Omelia di don Gianni al funerale

Da uomo intelligente e acuto e soprattutto da medico preparato e attento, dal momento in cui ha appreso la notizia della sua terribile malattia, Enzo ha – direi così – cominciato a «preparare la valigia» per l’ultimo grande viaggio della vita. 

 

Conosceva il vangelo e sapeva bene che il giorno preciso di questa ultima misteriosa partenza questa volta non avrebbe potuto fissarlo lui; avrebbe dovuto accettarlo e accoglierlo dalle mani di Dio, di quel Dio che aveva imparato ad amare da fanciullo e che poi avrebbe avuto l’onore di servire da adulto.

 

Beato quel servo che al suo ritorno (il ritorno del padrone) troverà così sveglio, cioè pronto.

 

Pronto con la valigia in mano, sull’uscio di casa, per partire e realizzare finalmente l’incontro con Lui.

Voi mi direte: «Ma di quale valigia parli? Se c’è un viaggio per il quale non serve portare nulla con sé, questo è proprio quello che inizia con la morte».

È vero!

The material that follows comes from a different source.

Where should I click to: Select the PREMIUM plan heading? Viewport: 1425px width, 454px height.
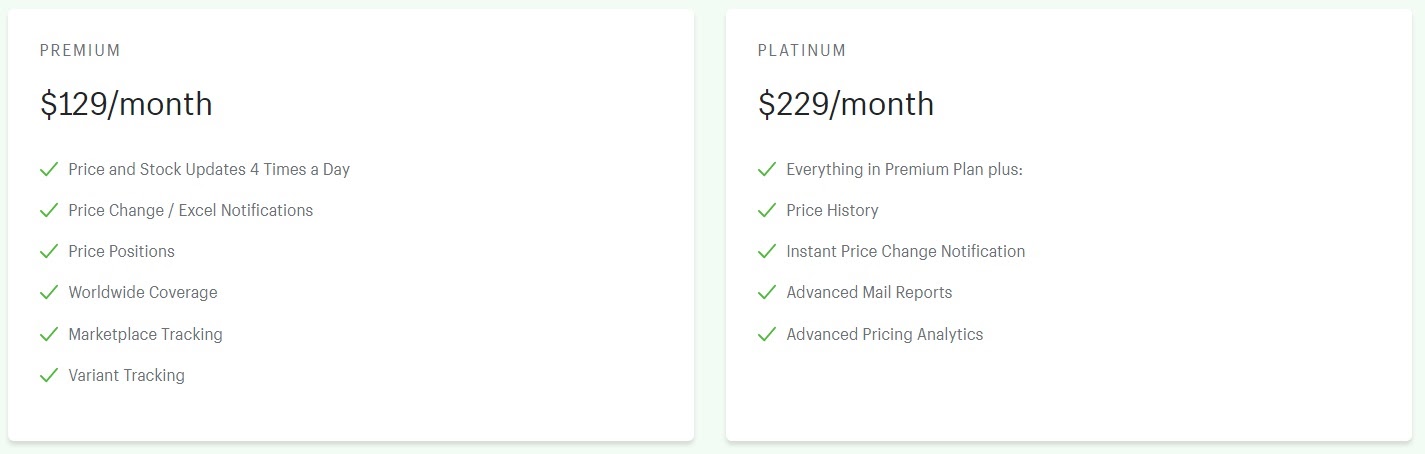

Quando arriva quel momento non puoi portare nulla di pesante con te: né ricchezze, né titoli onorifici, né raccomandazioni di sorta, né sogni di gloria o deliri di onnipotenza. Cose tutte che alla dogana del Cielo non possonopassare. 

Ma in questa «valigia speciale» si può mettere altro. E in quella valigia, nella valigia che Enzo ha preparato con cura insieme con i suoi cari – con Maria, Emanuele, Fedele e il gruppo dei parenti e degli amici più intimi  ho potuto scorgere tante cose, leggerecome piume, lievi come ali di farfalla e pregnanti di significaticome acini d’uva gonfi e pronti per la vendemmia.

 

Ho intravisto anzitutto un quaderno di appunti, sgualcito come un vecchio libro di ricette da cucina, ma custodito gelosamente in una teca preziosa. Era quello che portava sempre con sé, nascosto tra le pieghe della sua anima inquieta e che al momento opportuno tirava fuori per attingere da esso la forza per affrontare i tratti impervi del suo cammino.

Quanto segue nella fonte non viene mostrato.